Last September, the president of a suburban PTA got an email that made her stomach drop. A parent had written a polite but firm message: "Under the GDPR, I'd like to know exactly what personal data you hold on me and my children, and I'd like it deleted." The PTA president stared at her screen. She knew they had a Google Sheet with parent names, emails, phone numbers, and children's names and grades. There was also a PayPal account with transaction histories, a WhatsApp group with years of messages, an old Mailchimp list from a fundraiser three years ago, and a signup form from a bake sale that collected home addresses for delivery. She had no idea where all the data was, who had access to it, or whether she was even allowed to have most of it. She definitely didn't know what the GDPR required her to do next. That moment of panic is happening in community organizations everywhere -- PTAs, sports clubs, parish councils, neighborhood associations, alumni groups, scout troops. Data privacy law isn't just for tech companies anymore. If your organization collects personal information about members, you have legal obligations, and the good news is they're more manageable than you think.
What the GDPR Actually Is (and Why It Applies to You)
The General Data Protection Regulation is a European Union law that went into effect in May 2018. It governs how organizations collect, store, use, and share personal data of individuals in the EU. But here's what catches most community leaders off guard: the GDPR doesn't have an exemption for small organizations, nonprofits, or community groups. It applies equally to a multinational corporation and your local choir.

- Dataset content
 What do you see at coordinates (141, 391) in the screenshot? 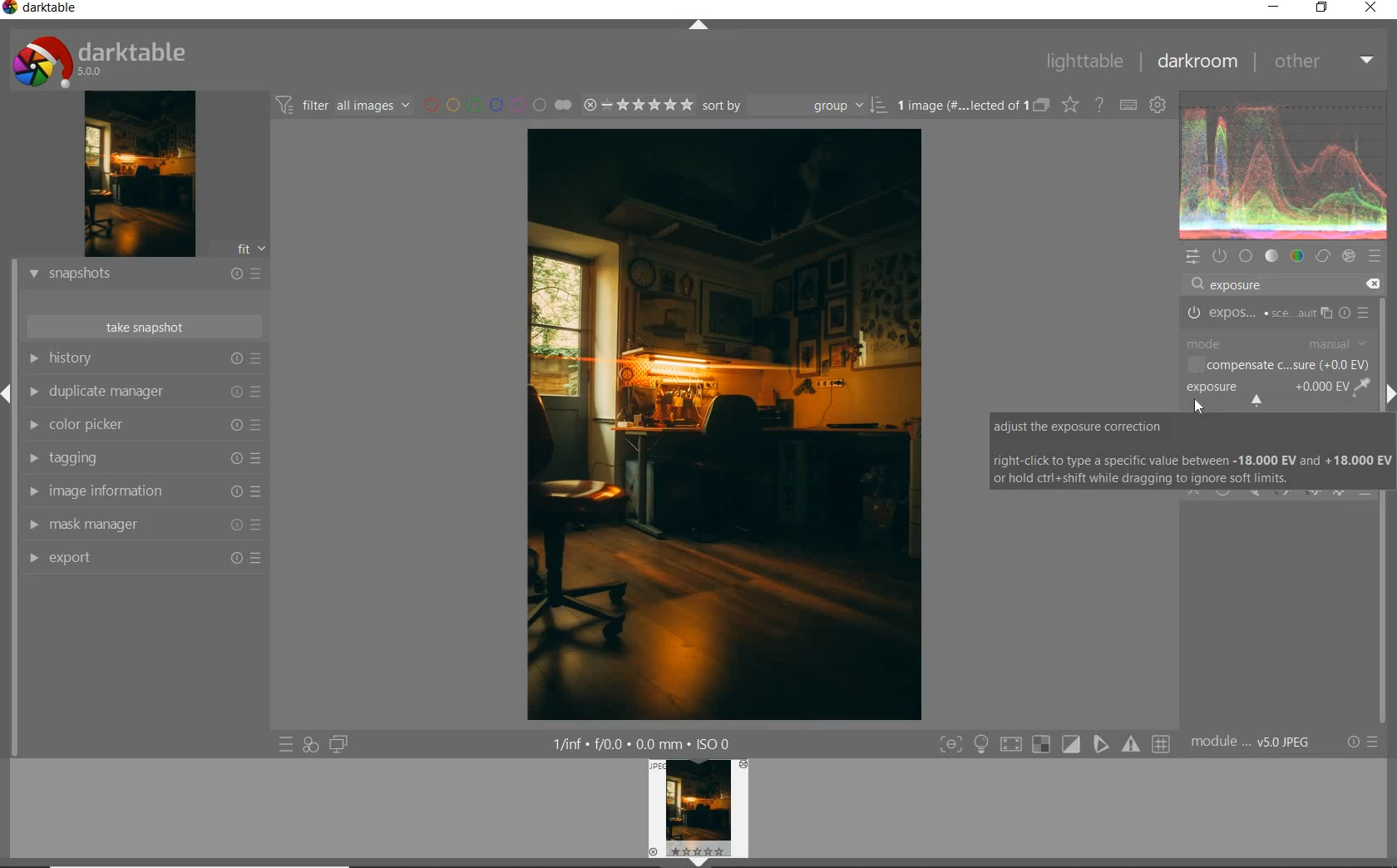
I see `duplicate manager` at bounding box center [141, 391].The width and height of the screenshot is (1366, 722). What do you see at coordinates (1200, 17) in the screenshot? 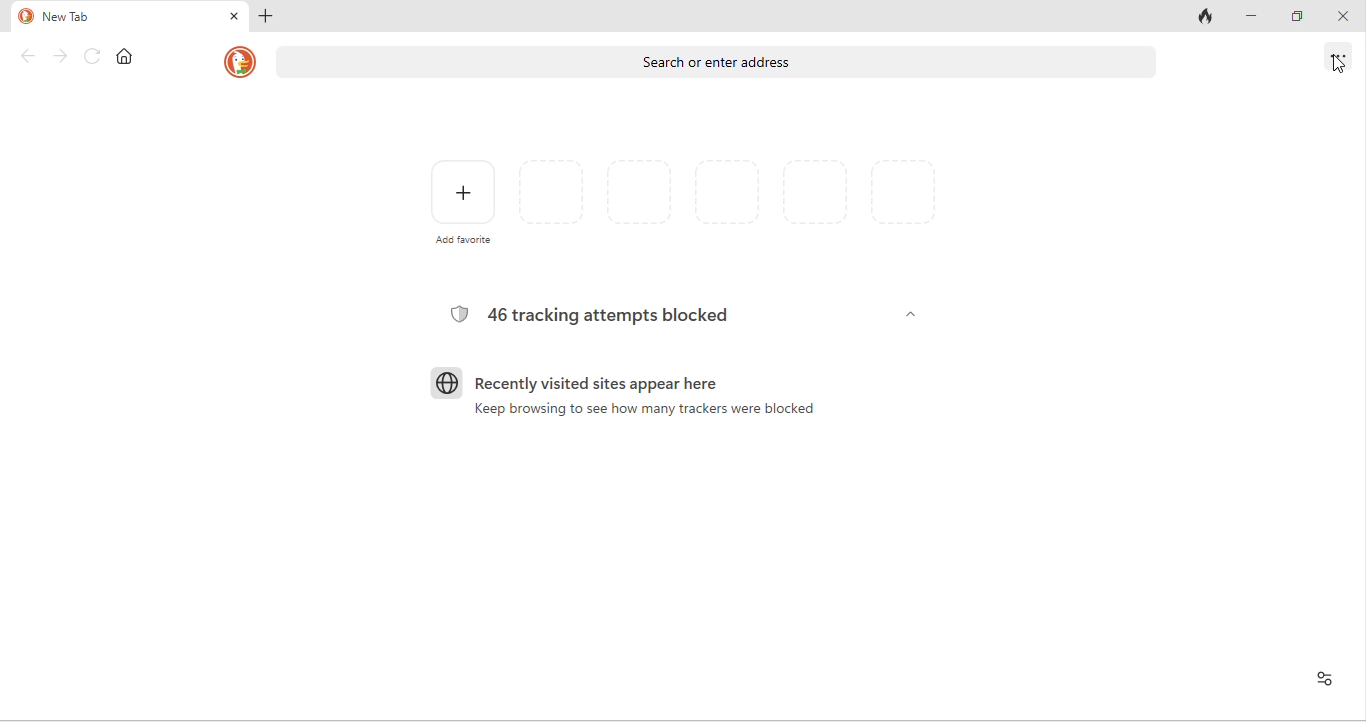
I see `track tab` at bounding box center [1200, 17].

- Instruction
Rewrite the passage on GDPR for community groups between "What the GDPR Actually" and "your local choir.", inclusive, changing "local choir" to "neighborhood book club".

- Full answer
What the GDPR Actually Is (and Why It Applies to You)
The General Data Protection Regulation is a European Union law that went into effect in May 2018. It governs how organizations collect, store, use, and share personal data of individuals in the EU. But here's what catches most community leaders off guard: the GDPR doesn't have an exemption for small organizations, nonprofits, or community groups. It applies equally to a multinational corporation and your neighborhood book club.